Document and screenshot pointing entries
%%

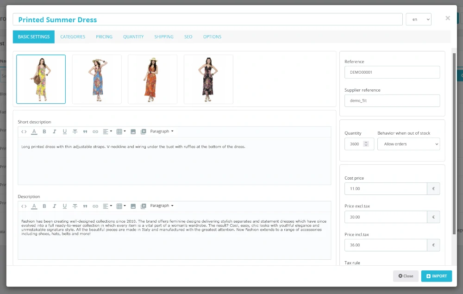Open the SEO tab
The height and width of the screenshot is (294, 463).
tap(188, 37)
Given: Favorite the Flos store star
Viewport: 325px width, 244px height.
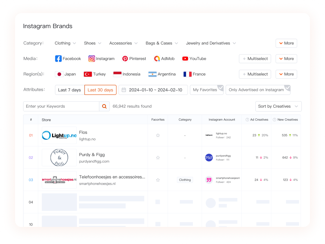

%%

* **Exercise details**
Copy the records from the line containing "Given: Favorite the Flos store star" through the end of the records, leaving out the pictures.

* **Written solution**
Given: Favorite the Flos store star
Viewport: 325px width, 244px height.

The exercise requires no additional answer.